TEXT -
***
The impact: Morgan would have gained six yards, but unless he broke free that would have been all.

6. Third and 10, Redskins’ 23, second quarter. Three in a row. Griffin stands in the pocket, then slides to his right, keeping his eyes downfield. He hits Moss on an out route about 13 yards downfield. Had Griffin led him, Moss could have turned upfield for more. But the pass was behind and Moss dropped the ball. Should have been caught.

The impact: Moss would have gotten a first down if nothing else. Instead they punted. So this qualifies as a bad drop.

7. First and 15, Redskins’ 26, third quarter. Moss runs a crossing route and is open at the 38-yard line. The Steelers’ defensive discipline vs. the bootleg hurts Washington here as Griffin can’t put as much on the throw with pressure coming at him. The ball is low and Moss can’t pull it in.

The impact: If it’s up, and he catches it on the move, it’s an easy first down.  The Redskins fail to pick up a first down. Another key miss.

8. First and 10, Steelers’ 29, fourth quarter. Griffin off play-action throws deep to the end zone for receiver Aldrick Robinson against corner Keenan Lewis. If the pass is thrown a little more to the back, then Robinson’s speed would have made a bigger difference. But Lewis has his right arm on Robinson’s left arm; he might have prevented him from being able to use both hands to reign in the pass. This is not a classic drop, but it is a missed chance and, again, guys who make these plays end up making a lot of money.

The impact: No points. When you’re down 18, that matters. The Redskins had to settle for a field goal on this drive.

9. Second and 11, Steelers’ 19, fourth quarter.  Three plays after Robinson’s miss, Morgan had one of his own.  Griffin, in shotgun, looks right and then back to the middle where Morgan is running a route. But pressure off the right side – an unblocked Foote is bearing down on him – forces Griffin to slide a little to his left and throw back to the middle. The pass is a little behind Morgan, who nonetheless could have caught the ball. He doesn’t. Give the Steelers credit: They caught the Redskins with five blockers against six rushers.

The impact: Morgan was at the 17-yard line and likely would have picked up a few more yards. It did not cost them points, but it would have set up a better third down situation. Next play: sack.
***
DATA PROVIDED -
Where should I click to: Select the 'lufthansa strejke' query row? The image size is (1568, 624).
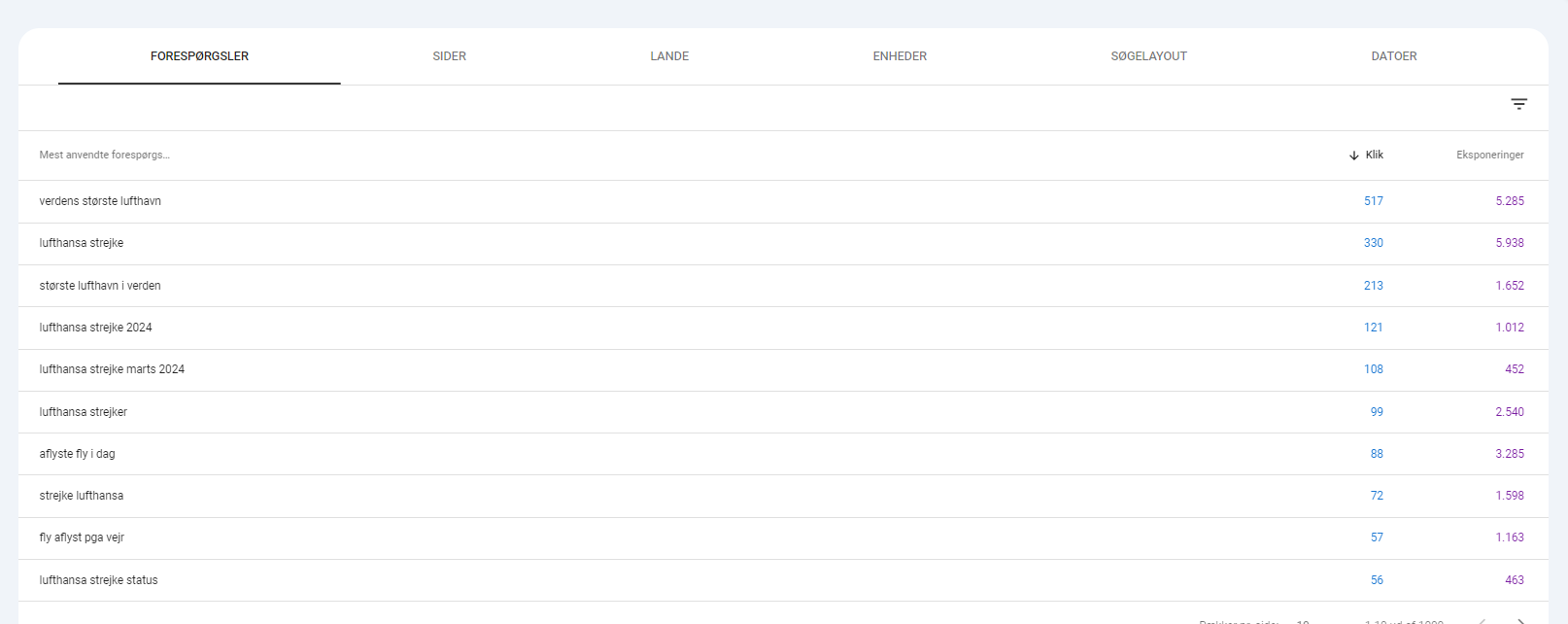pyautogui.click(x=82, y=243)
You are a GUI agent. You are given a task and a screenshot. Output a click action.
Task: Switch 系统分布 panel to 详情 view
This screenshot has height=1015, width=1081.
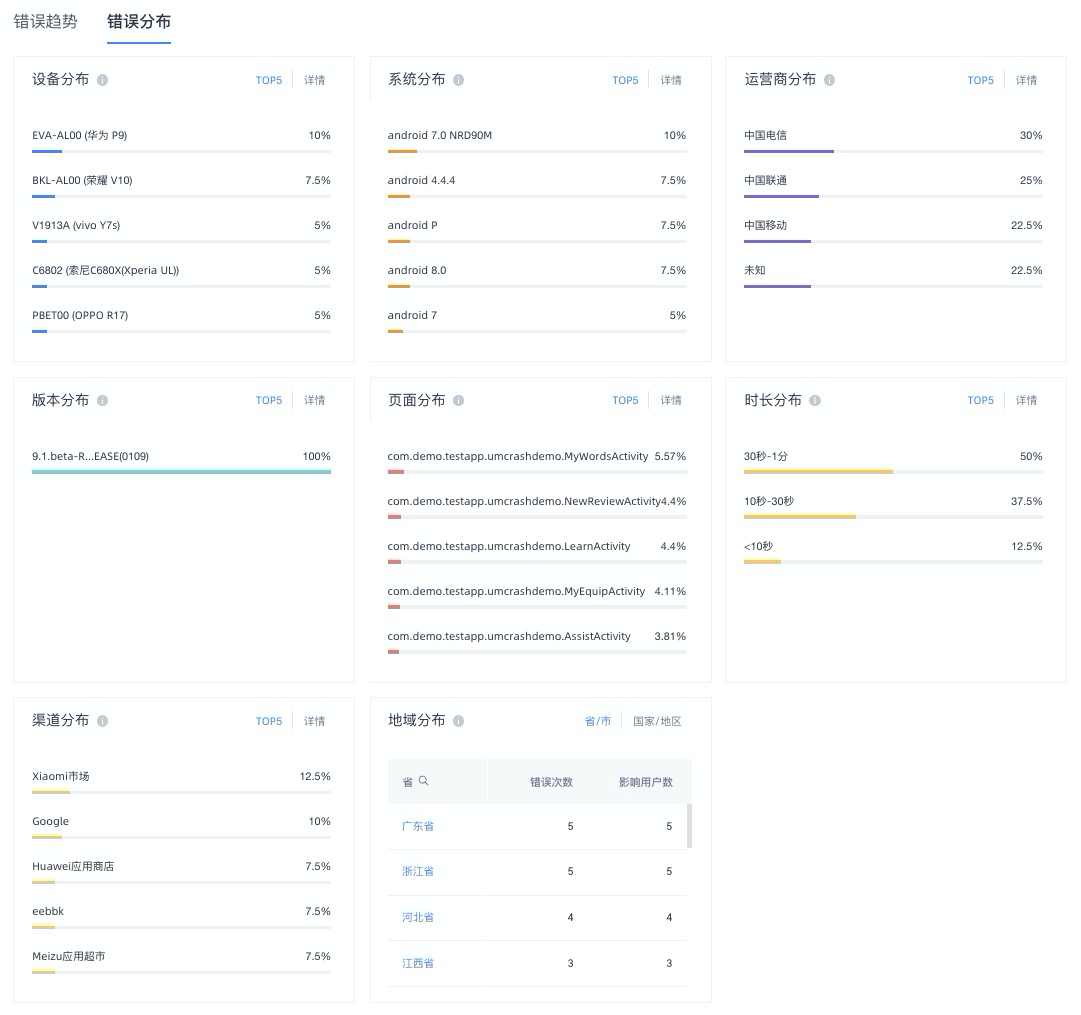pyautogui.click(x=671, y=80)
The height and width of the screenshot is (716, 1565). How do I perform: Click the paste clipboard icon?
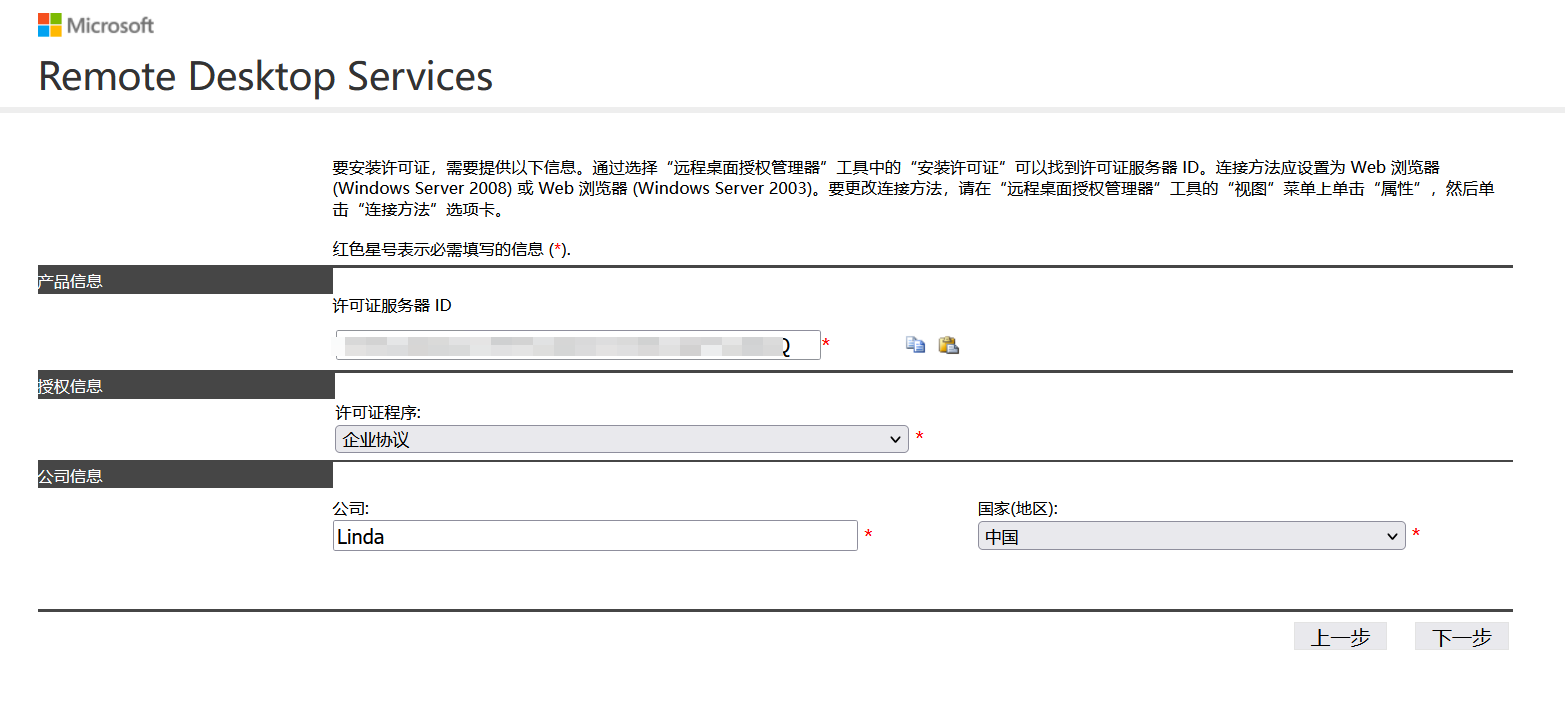tap(948, 345)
***
WORK TO COMPLETE -
a - Switch "bootleg" to "rollout" in the game breakdown, and write out everything from "7. First and" down to "Another key miss." with that change.
b - Pick up the breakdown of the Redskins' missed pass plays after its last sentence and carry it forward.

ANSWER SECTION -
a -
7. First and 15, Redskins’ 26, third quarter. Moss runs a crossing route and is open at the 38-yard line. The Steelers’ defensive discipline vs. the rollout hurts Washington here as Griffin can’t put as much on the throw with pressure coming at him. The ball is low and Moss can’t pull it in.

The impact: If it’s up, and he catches it on the move, it’s an easy first down.  The Redskins fail to pick up a first down. Another key miss.

b -
10. Third and four, Redskins’ 43, fourth quarter. Griffin throws a quick pass to Moss at the Steelers’ 49-yard line. Moss jumps, but is able to catch it in the middle of his body. But he’s hit as he cradles the ball and it’s jarred free.

The impact: It cost the Redskins time as much as anything. The Redskins picked up a first down on the next play. However, it took them another minute to go past where Moss was when he dropped the ball. A huge impact? Not really because the Redskins didn’t score on this drive and they managed to continue the series.

11. First and 10, Redskins’ 37, fourth quarter. Griffin is under duress on another bootleg and must elude LaMarr Woodley deep in the backfield. He does, but then more pressure is coming so he flings the ball to Darrel Young while going into a slide. It’s slightly behind Young, but that’s understandable given the pressure. Young drops the ball.

The impact: Young dropped the ball at the 35; he might have gotten to the 40 before the Steelers would have had a tackle attempt. The Redskins still drove downfield so it wasn’t a big impact.

12. First and 10, Steelers’ 17, fourth quarter. This isn’t a drop, but it’s the same as one. Hankerson runs a shallow crossing route but doesn’t look for the ball until the last second, almost as if he wasn’t anything other than a decoy. He puts up his left hand just as the ball crosses his face.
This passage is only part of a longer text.